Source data
══════════
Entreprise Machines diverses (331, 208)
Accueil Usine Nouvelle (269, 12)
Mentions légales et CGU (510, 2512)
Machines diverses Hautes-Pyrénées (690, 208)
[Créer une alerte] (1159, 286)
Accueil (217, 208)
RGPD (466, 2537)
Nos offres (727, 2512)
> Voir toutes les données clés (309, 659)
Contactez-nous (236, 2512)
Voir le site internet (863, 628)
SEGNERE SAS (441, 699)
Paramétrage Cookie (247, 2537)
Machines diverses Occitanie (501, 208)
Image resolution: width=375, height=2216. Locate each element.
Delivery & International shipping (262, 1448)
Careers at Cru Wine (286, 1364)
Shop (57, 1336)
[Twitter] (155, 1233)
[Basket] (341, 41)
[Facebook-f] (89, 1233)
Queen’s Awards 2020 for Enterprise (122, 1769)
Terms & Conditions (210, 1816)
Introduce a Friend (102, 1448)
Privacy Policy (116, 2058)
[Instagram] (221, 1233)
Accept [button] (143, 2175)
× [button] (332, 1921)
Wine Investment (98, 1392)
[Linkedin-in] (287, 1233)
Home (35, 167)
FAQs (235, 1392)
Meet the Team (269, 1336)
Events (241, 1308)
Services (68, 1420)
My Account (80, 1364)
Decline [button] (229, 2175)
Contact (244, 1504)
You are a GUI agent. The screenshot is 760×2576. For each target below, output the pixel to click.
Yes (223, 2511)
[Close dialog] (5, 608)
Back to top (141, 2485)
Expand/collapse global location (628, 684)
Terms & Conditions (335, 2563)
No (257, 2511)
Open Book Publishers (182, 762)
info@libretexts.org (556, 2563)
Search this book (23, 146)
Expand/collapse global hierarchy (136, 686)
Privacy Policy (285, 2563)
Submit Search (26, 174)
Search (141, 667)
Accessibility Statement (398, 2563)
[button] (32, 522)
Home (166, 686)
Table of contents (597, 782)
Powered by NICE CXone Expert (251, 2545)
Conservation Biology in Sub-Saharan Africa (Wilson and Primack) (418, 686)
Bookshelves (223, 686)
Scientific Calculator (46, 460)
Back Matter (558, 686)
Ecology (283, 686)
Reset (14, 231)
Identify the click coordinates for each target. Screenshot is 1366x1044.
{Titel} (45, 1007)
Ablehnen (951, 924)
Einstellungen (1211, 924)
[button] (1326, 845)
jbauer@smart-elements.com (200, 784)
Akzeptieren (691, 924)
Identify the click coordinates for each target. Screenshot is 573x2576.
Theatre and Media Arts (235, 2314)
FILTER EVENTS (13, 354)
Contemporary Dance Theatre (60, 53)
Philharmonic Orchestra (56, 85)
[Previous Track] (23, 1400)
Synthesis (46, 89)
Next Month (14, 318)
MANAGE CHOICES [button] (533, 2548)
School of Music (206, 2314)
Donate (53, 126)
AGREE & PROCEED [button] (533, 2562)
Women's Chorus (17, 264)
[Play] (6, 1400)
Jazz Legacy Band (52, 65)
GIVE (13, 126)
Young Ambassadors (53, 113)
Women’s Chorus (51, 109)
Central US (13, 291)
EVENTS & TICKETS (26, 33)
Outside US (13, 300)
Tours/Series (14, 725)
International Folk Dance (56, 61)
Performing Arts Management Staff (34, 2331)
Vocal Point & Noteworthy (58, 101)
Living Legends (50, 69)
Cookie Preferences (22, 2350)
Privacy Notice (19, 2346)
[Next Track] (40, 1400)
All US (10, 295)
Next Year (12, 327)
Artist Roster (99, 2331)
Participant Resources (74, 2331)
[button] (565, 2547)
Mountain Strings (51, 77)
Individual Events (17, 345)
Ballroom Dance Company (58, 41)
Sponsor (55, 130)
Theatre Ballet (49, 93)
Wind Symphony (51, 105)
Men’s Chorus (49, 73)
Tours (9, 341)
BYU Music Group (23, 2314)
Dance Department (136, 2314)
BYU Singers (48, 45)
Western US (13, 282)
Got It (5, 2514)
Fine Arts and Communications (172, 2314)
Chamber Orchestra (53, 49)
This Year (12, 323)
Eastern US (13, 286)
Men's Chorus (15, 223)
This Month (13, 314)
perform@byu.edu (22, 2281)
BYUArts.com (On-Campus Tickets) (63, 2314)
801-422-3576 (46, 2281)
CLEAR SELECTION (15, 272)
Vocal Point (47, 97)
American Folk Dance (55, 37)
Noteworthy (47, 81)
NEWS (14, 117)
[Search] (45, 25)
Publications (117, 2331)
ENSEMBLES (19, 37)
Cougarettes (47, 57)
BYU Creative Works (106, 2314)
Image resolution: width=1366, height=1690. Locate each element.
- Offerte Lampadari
══════════
TASK TO CARRY OUT: In the records above, each line with the string "Theatre" should be copied.

RESULT OF THIS TASK:
Theatre and Media Arts (235, 2314)
Contemporary Dance Theatre (60, 53)
Theatre Ballet (49, 93)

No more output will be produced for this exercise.